Angebliche Beleidigungen Mohammeds Türkisches Gericht droht mit Facebook-Sperre

Nach YouTube und Twitter könnte bald auch Facebook in der Türkei blockiert werden: Ein Gericht fordert die Sperrung bestimmter Seiten des sozialen Netzwerks. Notfalls müsse das ganze Angebot blockiert werden.
Facebook-App auf einem Handy (Symbolbild): Wird der Zugang in der Türkei generell gesperrt?
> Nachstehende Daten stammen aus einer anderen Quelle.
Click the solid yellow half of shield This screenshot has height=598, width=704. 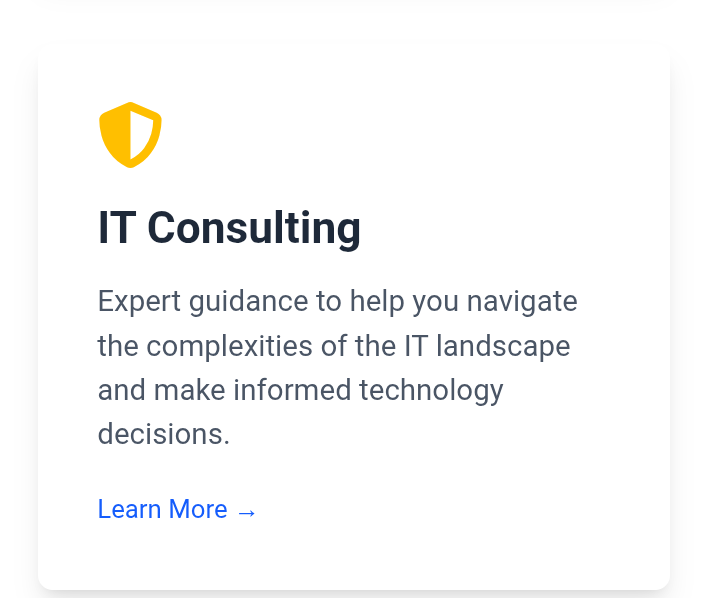pyautogui.click(x=117, y=134)
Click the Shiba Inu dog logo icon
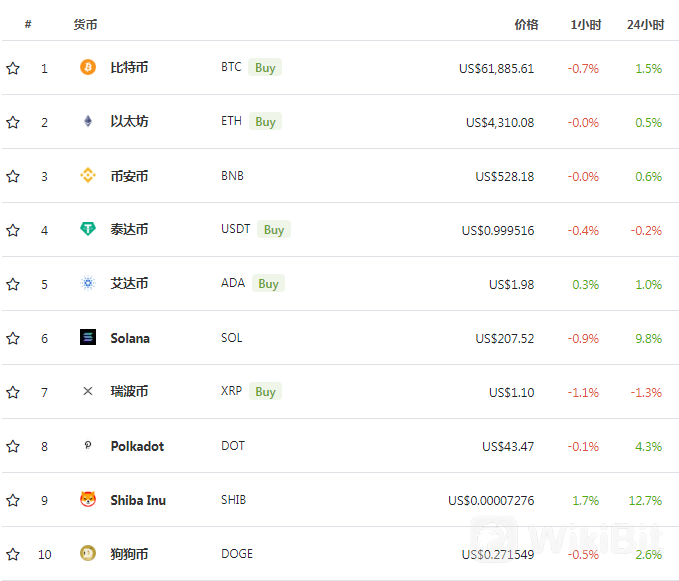 tap(88, 499)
Facebook-App auf einem Handy (Symbolbild): Wird der Zugang in der Türkei generell gesperrt?

Foto: VALENTIN FLAURAUD/ REUTERS

Das Gericht in der Hauptstadt Ankara hat der Nachrichtenagentur Anadolu zufolge angeordnet, Facebook-Seiten zu blockieren, auf denen der Prophet Mohammed beleidigt wird. Sollte das nicht geschehen, müsse der Zugang zu dem sozialen Netzwerk generell gesperrt werden. Anlass für die Gerichtsentscheidung waren staatsanwaltschaftliche Untersuchungen wegen angeblicher Mohammed-Beleidigungen in dem sozialen Netzwerk.

Erst vor Kurzem hatte die türkische Justiz Ermittlungen gegen zwei Journalisten eingeleitet, die in ihren Beiträgen in der Zeitung "Cumhuriyet" die jüngste Mohammed-Karikatur vom Titel der französischen Satirezeitung "Charlie Hebdo" veröffentlicht hatten. Vergangene Woche war außerdem bekanntgeworden, dass ein Gericht die Twitter- und Facebook-Konten eines geheimnisvollen Widersachers des Präsidenten Erdogan hat sperren lassen.

Ministerpräsident Ahmet Davutoglu hatte erklärt, die Türkei werde "Beleidigungen unseres Propheten" nicht hinnehmen. Im vergangenen Jahr hatten die türkischen Behörden vorübergehend die Zugänge zu Twitter und YouTube gesperrt.

In der Kurdenmetropole Diyarbakir im Südosten der Türkei gingen am Samstag etwa 70.000 Menschen auf die Straße und verurteilten die bildliche Darstellung Mohammeds. Bilder des Propheten Mohammed werden von vielen Muslimen als Blasphemie verurteilt, obwohl der Islam kein entsprechendes Bilderverbot kennt.